## Given problem
Gather every row below that contains the word "image", and copy each of those rows in full.

## Raw data
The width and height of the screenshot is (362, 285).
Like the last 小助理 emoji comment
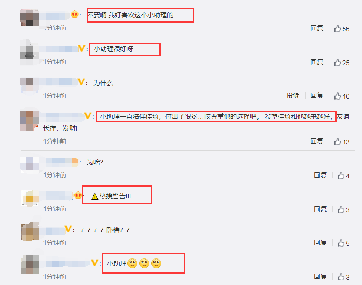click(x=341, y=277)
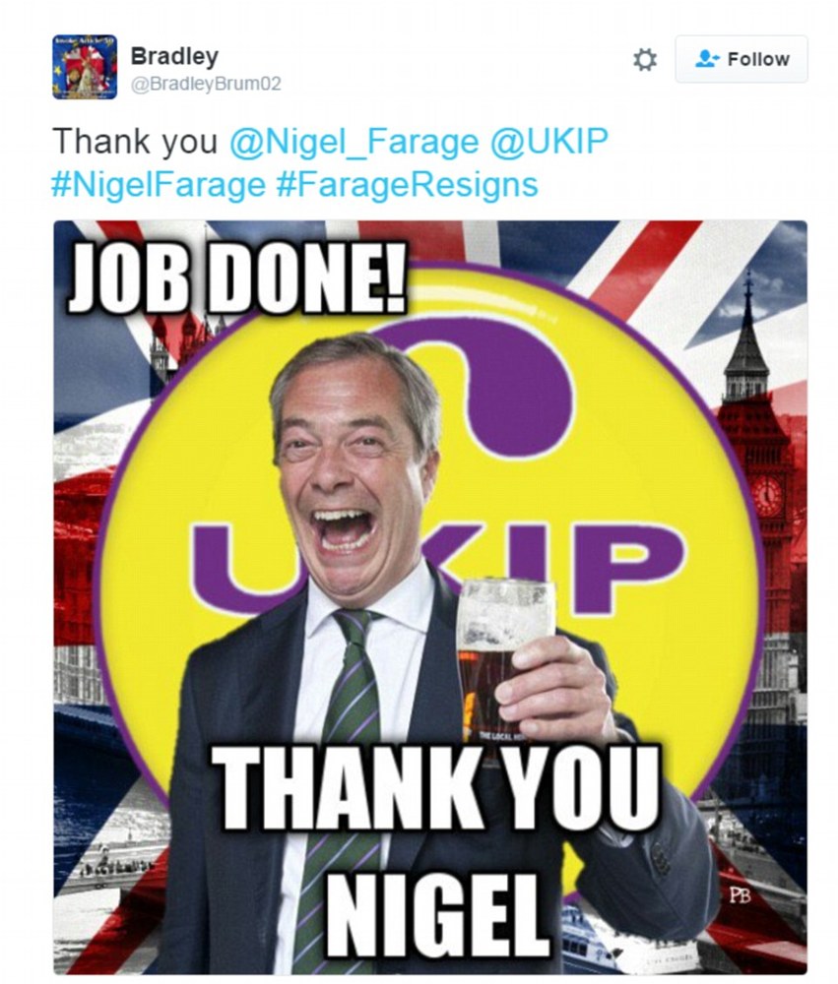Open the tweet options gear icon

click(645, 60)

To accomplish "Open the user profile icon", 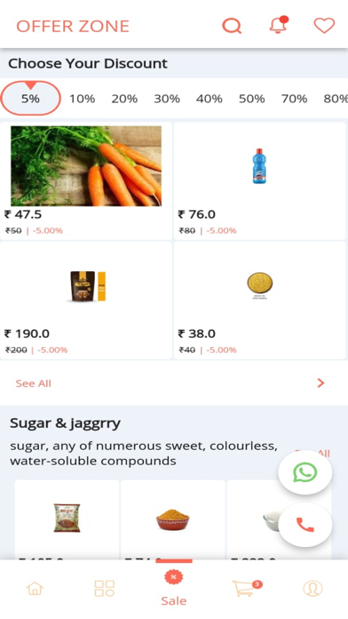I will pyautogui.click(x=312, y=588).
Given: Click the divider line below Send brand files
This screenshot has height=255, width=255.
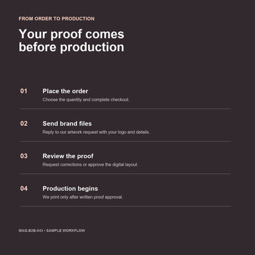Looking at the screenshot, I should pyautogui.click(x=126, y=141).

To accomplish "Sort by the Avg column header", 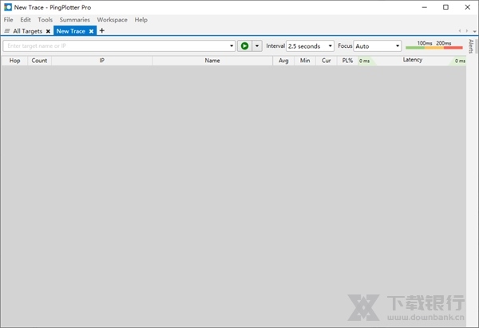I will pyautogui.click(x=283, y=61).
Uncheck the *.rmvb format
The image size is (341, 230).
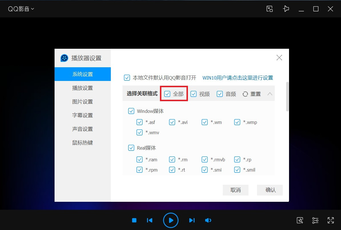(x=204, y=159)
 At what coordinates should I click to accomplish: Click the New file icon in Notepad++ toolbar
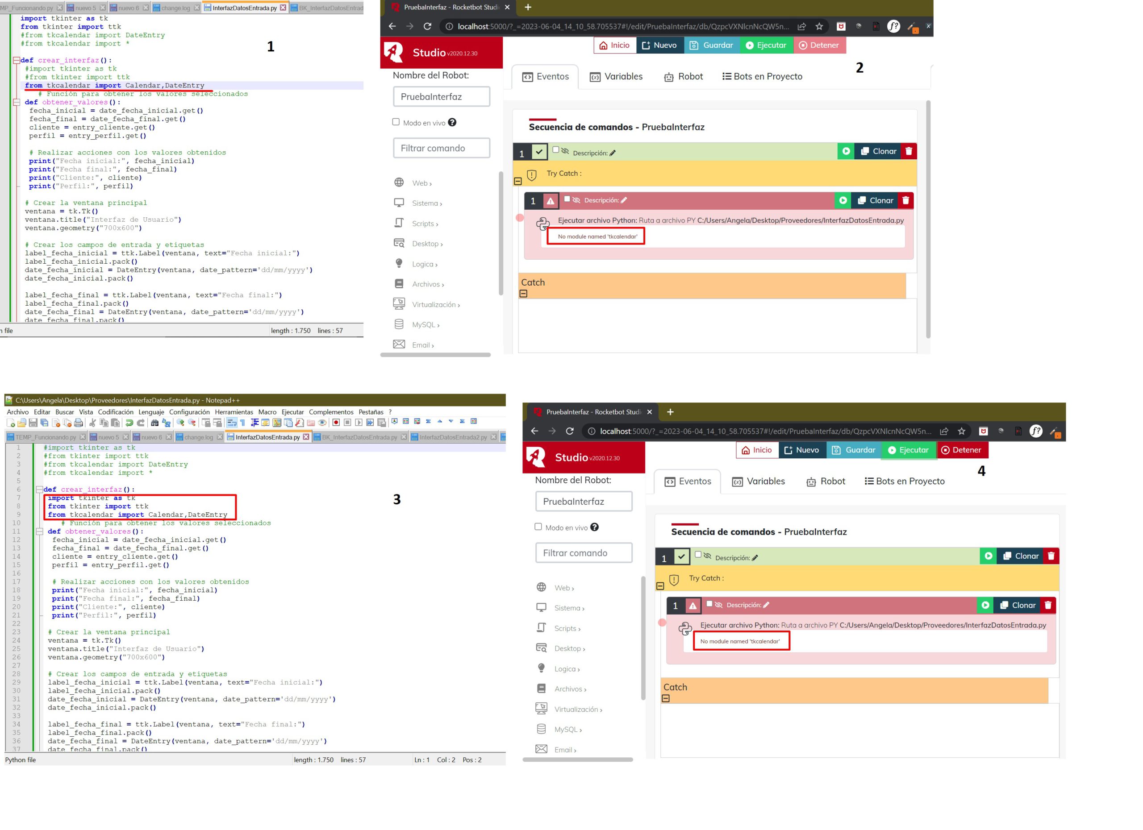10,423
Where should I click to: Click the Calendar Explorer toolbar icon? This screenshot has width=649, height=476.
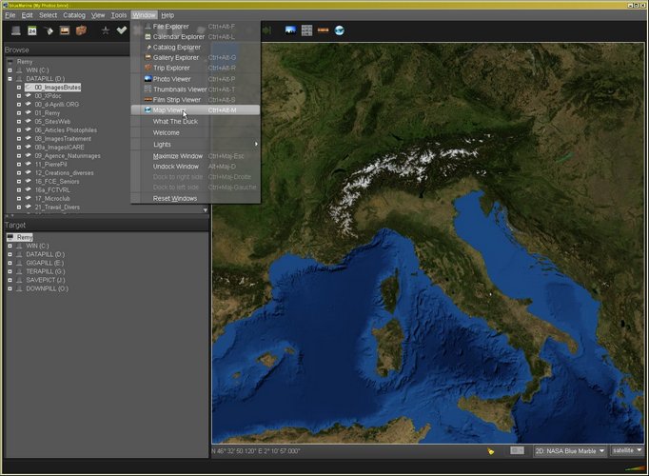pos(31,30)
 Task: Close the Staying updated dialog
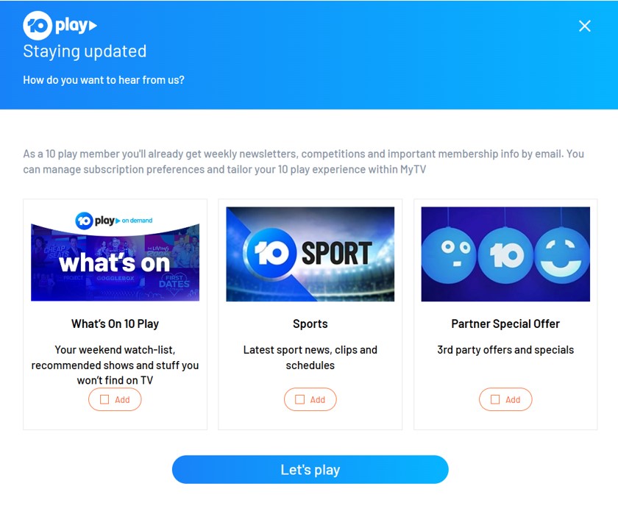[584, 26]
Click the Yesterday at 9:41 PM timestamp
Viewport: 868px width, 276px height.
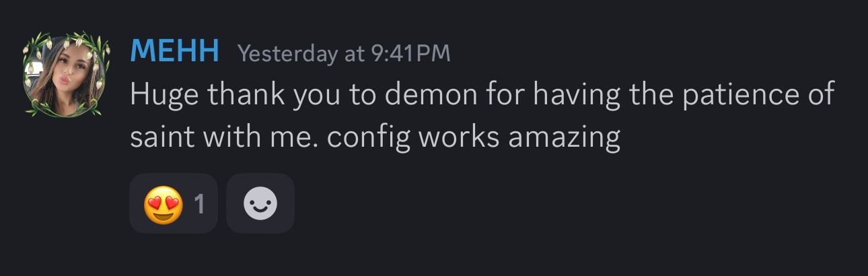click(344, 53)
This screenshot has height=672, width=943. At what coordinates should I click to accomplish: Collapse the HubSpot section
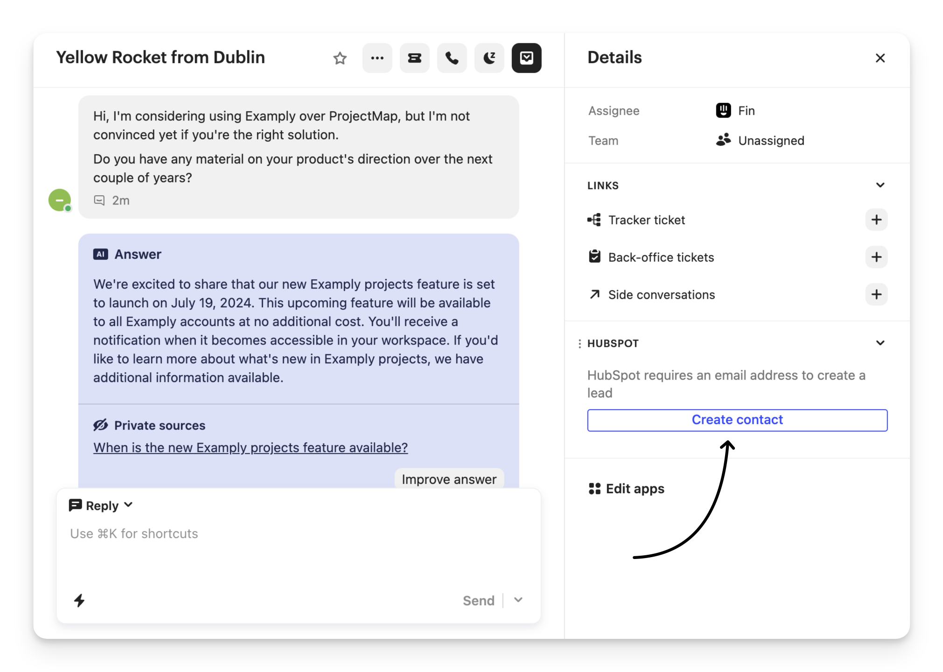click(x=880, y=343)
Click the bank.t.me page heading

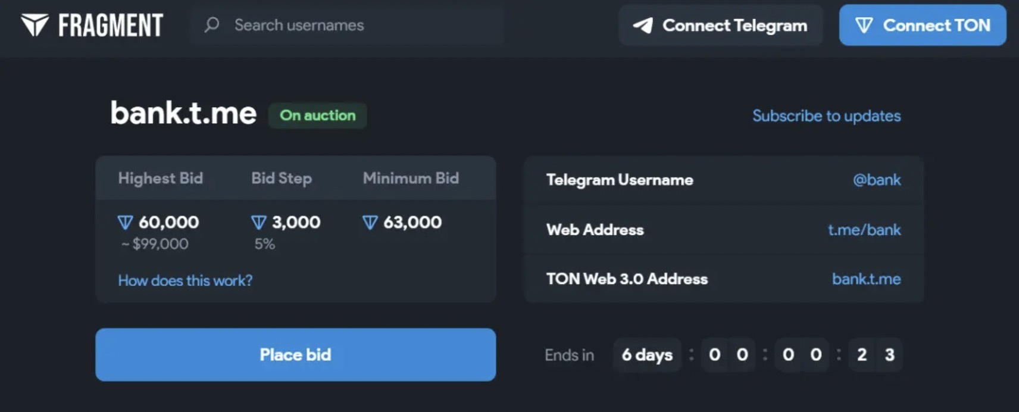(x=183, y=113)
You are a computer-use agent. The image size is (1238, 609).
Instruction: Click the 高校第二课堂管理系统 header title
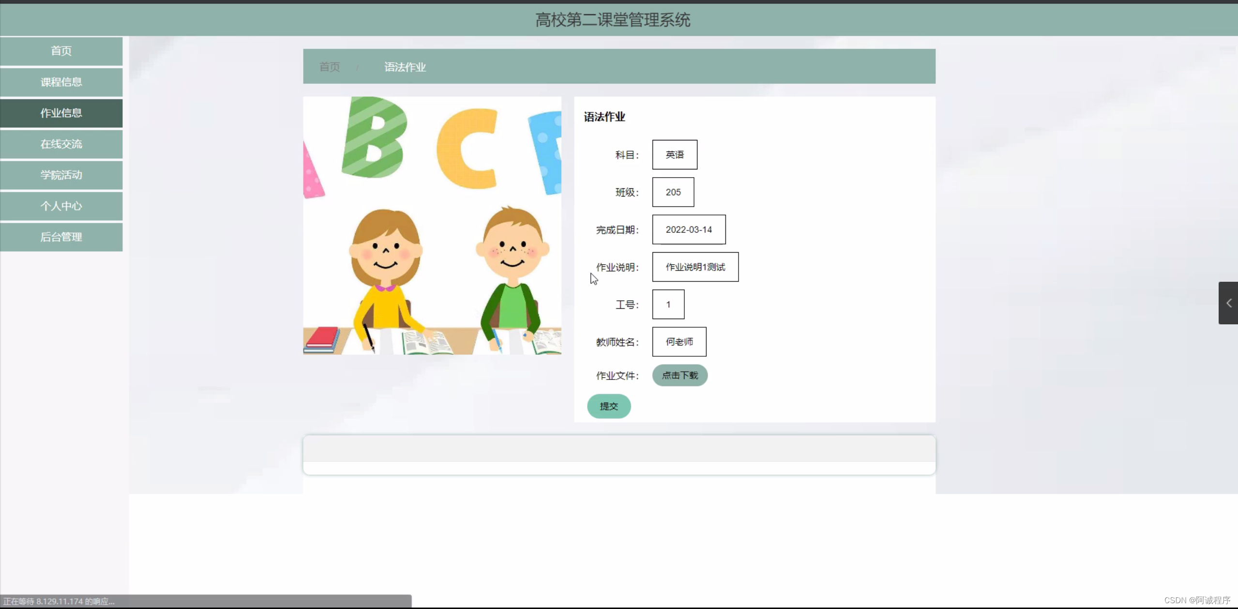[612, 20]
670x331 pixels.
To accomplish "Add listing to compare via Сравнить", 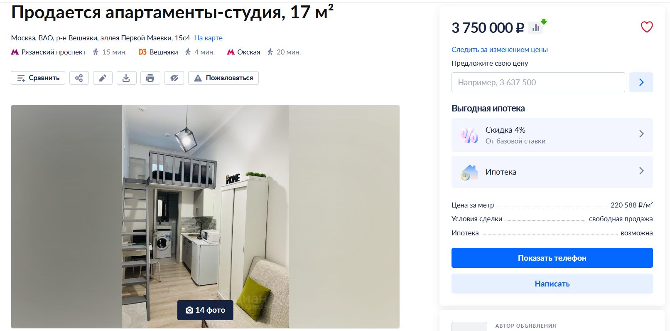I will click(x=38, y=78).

## Complete answer
The image size is (341, 230).
You are a computer-use agent. The image size is (1238, 609).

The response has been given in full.